1988 US government informational pamphlet

Understanding AIDS is a pamphlet or brochure created by the United States government and mailed to every American household in 1988 as a response to the AIDS epidemic. It was the largest mass mailing in American history. The decision to create the pamphlet was made by Surgeon General C. Everett Koop, under a congressional mandate.

== Contents ==

Full contents of Understanding AIDS (PDF format)

The pamphlet contains simple information about AIDS and HIV, and factual descriptions of how it is transmitted through sexual contact and drug use. It advocates for abstinence, monogamy, condom use, and sex education for young people. It encourages the reader not to fear day-to-day contact with people with AIDS, but to instead offer them love and support.

The pamphlet is introduced by Koop and includes passages by director Anthony Fauci and director James O. Mason.

== Distribution ==
Approximately 126 million copies of Understanding AIDS were distributed. Their printing and mailing cost about 20 cents per copy—in total, about $ ( $ per copy in , equivalent in total to about $). The pamphlet was mailed to all 107 million US households, "making it the largest public health mailing ever."

One million advance copies of the brochure were sent to doctors, nurses, dentists, pharmacists, hospitals, and public health officials to prepare them for questions about AIDS from the public.

The 1988 distribution of Understanding AIDS was of an English-language version of the brochure, with a Spanish version distributed in Puerto Rico. Only later would the brochure be translated into other languages or distributed electronically.

== Response ==
A national survey found that at least 60 percent of people interviewed following the mailing remembered receiving Understanding AIDS. Of these, 80 percent read at least some of the pamphlet, and 40 to 50 percent reported discussing it with family or friends. Call centers for AIDS-related questions, which were created or expanded in advance of the mailer, were flooded with calls.

As a result of preparatory research on how to make the pamphlet understandable to a wide audience, the authors avoided labels for people like "gay" or "drug addicts," and instead described behaviors like anal sex or needle sharing. This type of explicit description, pioneered by Understanding AIDS, would later become standard in sex education.

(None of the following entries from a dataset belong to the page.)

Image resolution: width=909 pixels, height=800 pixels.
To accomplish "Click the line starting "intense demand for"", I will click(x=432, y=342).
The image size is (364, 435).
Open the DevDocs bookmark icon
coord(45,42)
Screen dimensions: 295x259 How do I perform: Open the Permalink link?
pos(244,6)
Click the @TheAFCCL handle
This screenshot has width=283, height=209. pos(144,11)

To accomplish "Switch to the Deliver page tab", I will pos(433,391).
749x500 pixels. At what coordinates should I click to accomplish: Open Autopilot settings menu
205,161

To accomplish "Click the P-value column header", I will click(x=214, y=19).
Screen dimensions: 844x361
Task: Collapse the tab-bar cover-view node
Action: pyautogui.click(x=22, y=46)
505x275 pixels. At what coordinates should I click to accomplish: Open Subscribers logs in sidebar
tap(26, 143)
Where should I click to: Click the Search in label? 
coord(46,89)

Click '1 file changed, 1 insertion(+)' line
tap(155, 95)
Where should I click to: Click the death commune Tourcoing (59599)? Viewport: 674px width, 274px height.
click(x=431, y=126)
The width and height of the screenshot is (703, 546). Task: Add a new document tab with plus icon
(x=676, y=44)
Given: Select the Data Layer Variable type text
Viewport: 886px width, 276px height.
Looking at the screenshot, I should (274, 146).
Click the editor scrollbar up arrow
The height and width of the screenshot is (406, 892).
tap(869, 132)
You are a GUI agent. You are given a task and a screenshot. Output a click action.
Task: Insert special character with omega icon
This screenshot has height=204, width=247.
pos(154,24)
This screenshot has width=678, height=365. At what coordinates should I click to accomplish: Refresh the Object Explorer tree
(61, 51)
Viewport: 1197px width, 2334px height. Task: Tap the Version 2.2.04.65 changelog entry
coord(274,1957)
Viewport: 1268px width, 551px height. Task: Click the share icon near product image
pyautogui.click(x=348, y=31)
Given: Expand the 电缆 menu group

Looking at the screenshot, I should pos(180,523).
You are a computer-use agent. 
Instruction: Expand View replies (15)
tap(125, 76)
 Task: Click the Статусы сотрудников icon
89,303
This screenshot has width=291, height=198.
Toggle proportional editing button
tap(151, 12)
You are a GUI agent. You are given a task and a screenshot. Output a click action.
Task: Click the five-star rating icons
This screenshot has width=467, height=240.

The frank descriptions of human sexuality in the pamphlet upset some American religious conservatives. Phyllis Schlafly remarked that the pamphlet looks "like it was edited by the Gay Task Force" because of its avoidance of the subject of homosexuality. Jerry Falwell expressed skepticism of the pamphlet, saying a simple message of "no sex outside of marriage would have saved taxpayers' money." Surgeon General Koop was himself an Evangelical Christian and a friend of Falwell's who believed the pamphlet was consistent with his religious beliefs on sexual morality.